[Stored items]

________

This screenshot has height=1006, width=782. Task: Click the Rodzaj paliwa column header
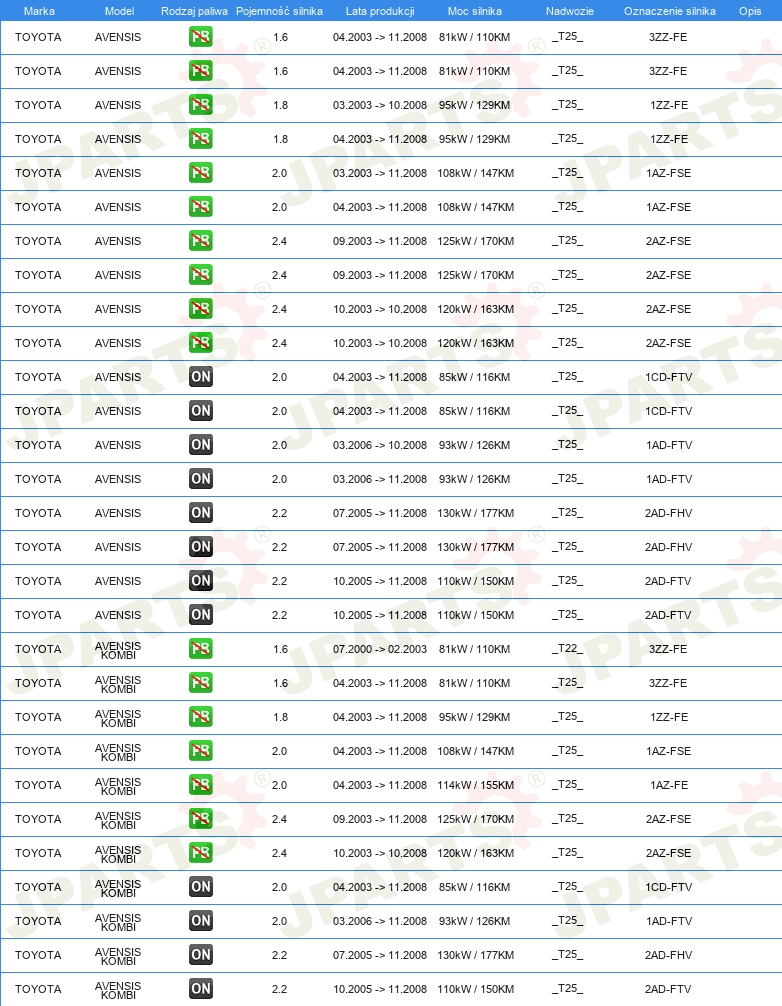(x=194, y=11)
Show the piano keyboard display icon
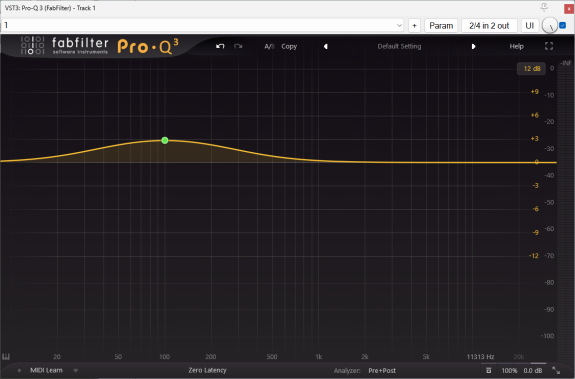575x379 pixels. point(6,357)
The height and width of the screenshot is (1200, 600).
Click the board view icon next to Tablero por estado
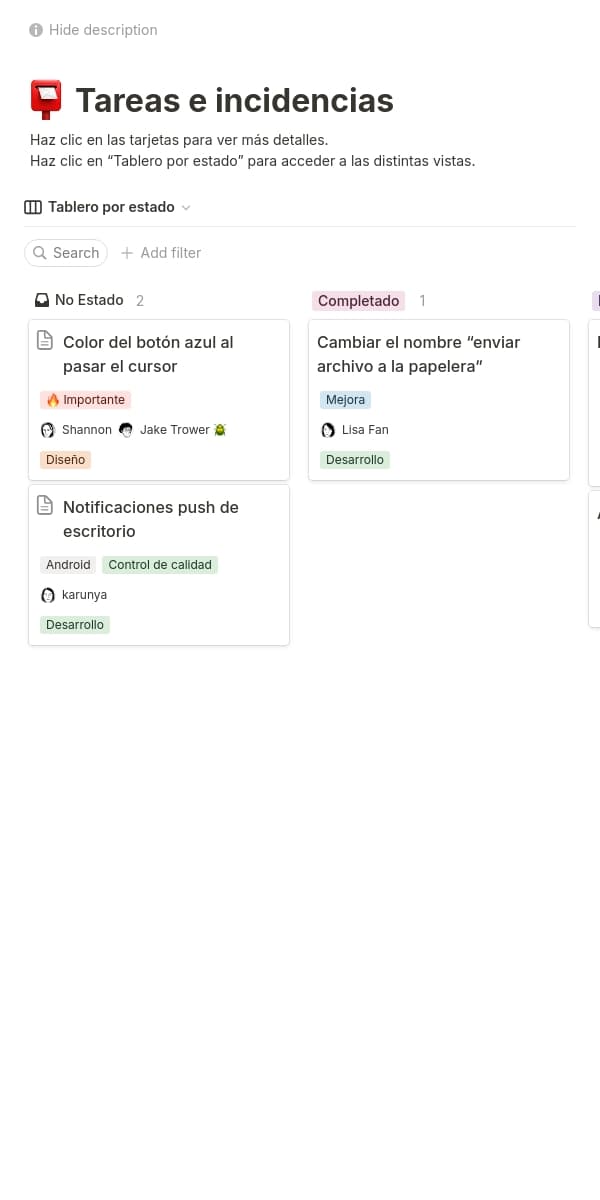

________

(Exercise prompt):
The data shown above must be printed again exactly, with no images included.

(Answer space):
This screenshot has height=1006, width=782. Task: Click the Rodzaj paliwa column header
(x=194, y=11)
Show the piano keyboard display icon
575x379 pixels. point(6,357)
The height and width of the screenshot is (1200, 600).
Click the board view icon next to Tablero por estado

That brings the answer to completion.